Print everything from the line containing "The image size is (406, 404)." down to the end of the data, leaving the pictures out.

-- START Excerpted records --

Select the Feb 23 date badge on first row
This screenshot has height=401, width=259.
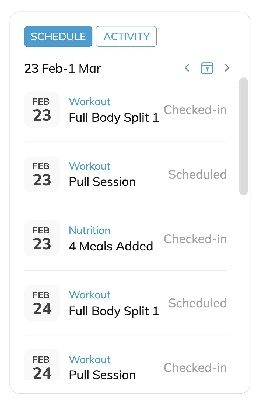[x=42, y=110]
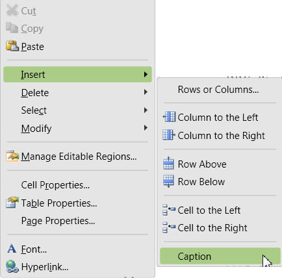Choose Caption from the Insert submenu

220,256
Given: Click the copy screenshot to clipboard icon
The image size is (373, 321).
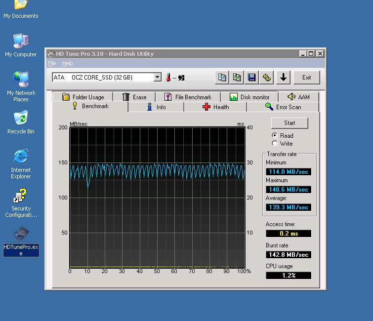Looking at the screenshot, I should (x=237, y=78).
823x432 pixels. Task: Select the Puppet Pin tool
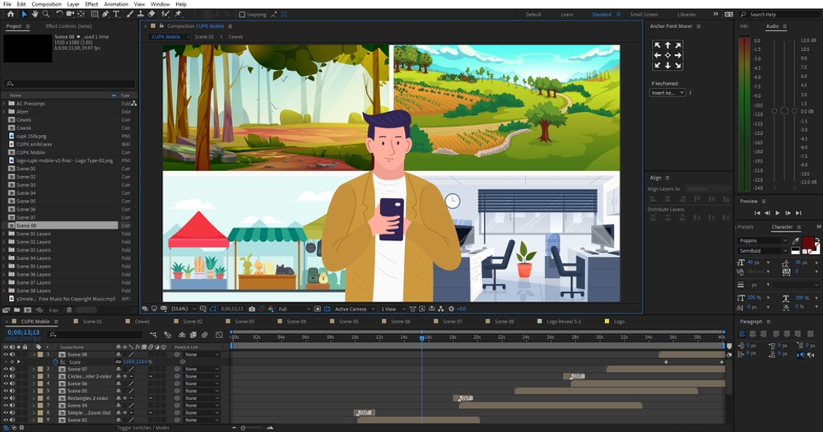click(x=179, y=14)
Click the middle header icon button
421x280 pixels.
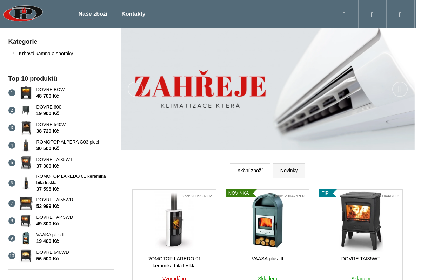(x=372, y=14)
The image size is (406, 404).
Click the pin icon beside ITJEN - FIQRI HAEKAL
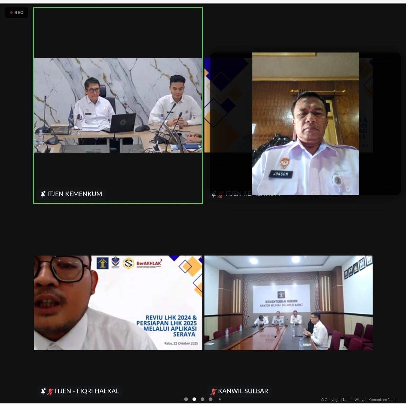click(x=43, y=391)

-- END Excerpted records --

▶ [Solution below]:
The image size is (406, 404).
Click the pin icon beside ITJEN - FIQRI HAEKAL
click(x=43, y=391)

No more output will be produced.